Americans are viewed as being obsessed with money. But when it comes to immigration, the US stands apart as the least money-minded of its peers. From Canada to Australia, the more cash you have the quicker you get your passport. In the UK, the doors were long since flung open to the world’s tired and huddled Russian oligarchs. By contrast, the Byzantine US visa system does its best to deter educated foreigners while in practice accepting an outsized share of the world’s migrant poor. There is every likelihood that contrast is about to get wider.
Sometime in 2013, Congress looks likely to double down on the country’s unmercenary way of doing things. Faced with a choice between slow extinction or the chance of electoral recovery, the Republican party – or enough of it – will probably hold its nose and join Democrats to support a bill that would bring America’s 11m illegal immigrants in from the cold. Lawmakers will lay enough puddles along the “pathway to citizenship” to avoid being accused of granting “amnesty”. But that is what it would be. Such an act would be unique among rich countries (America’s last amnesty was in 1986). It would also be the right thing to do.

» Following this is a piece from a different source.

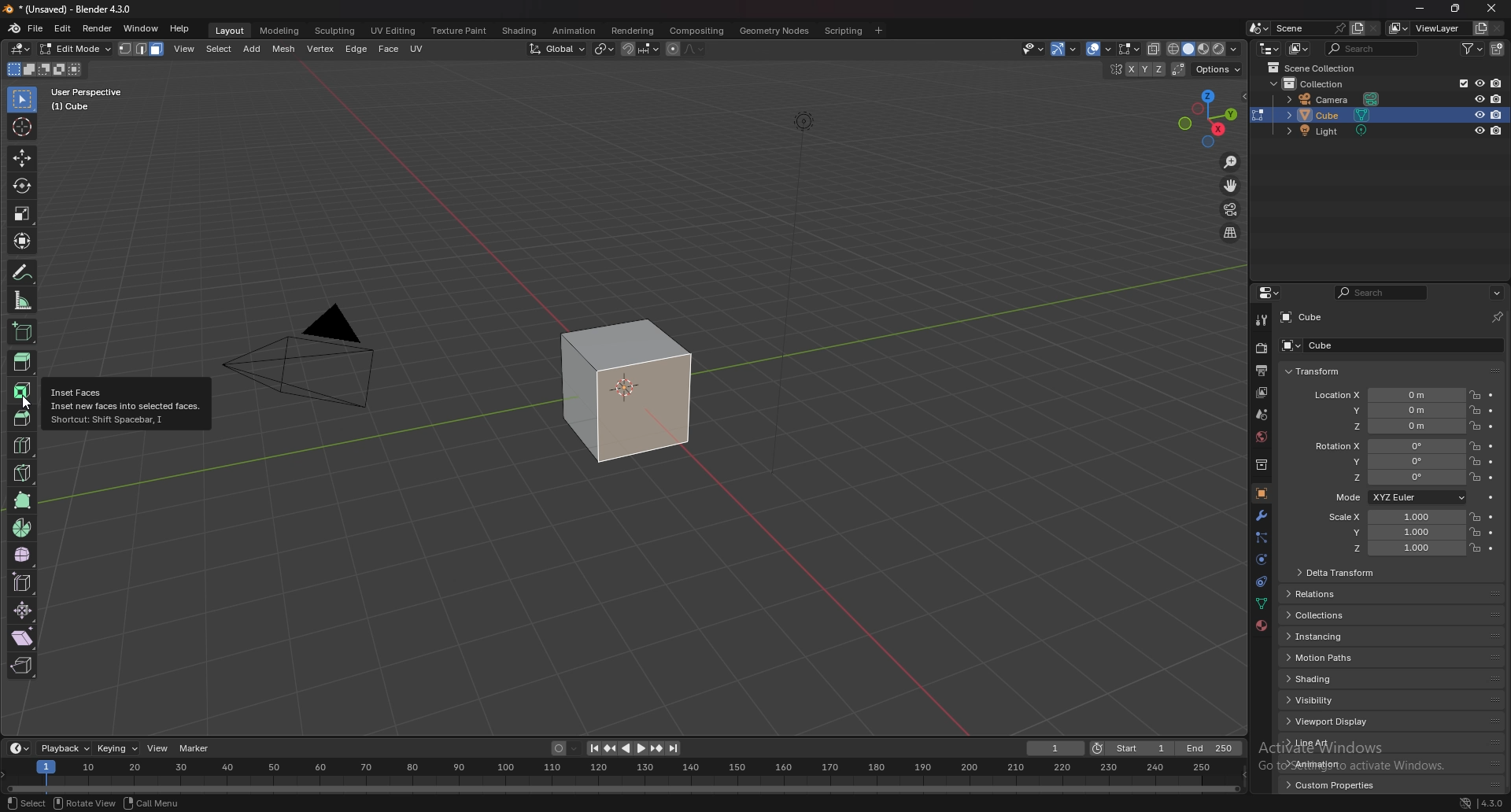 The height and width of the screenshot is (812, 1511). I want to click on snapping, so click(640, 49).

No such prospect awaits the hundreds of thousands of highly educated foreigners who would jump at their own US pathway. Last Friday, the Obama administration announced that the quota for this year’s H1B visa – the temporary work permit for skilled foreign workers – had been exhausted within five days. Compared to the 10 weeks it took in 2012, last week’s surge pointed to an improving US economy (and helped to counter the gloom over March’s weak jobs growth).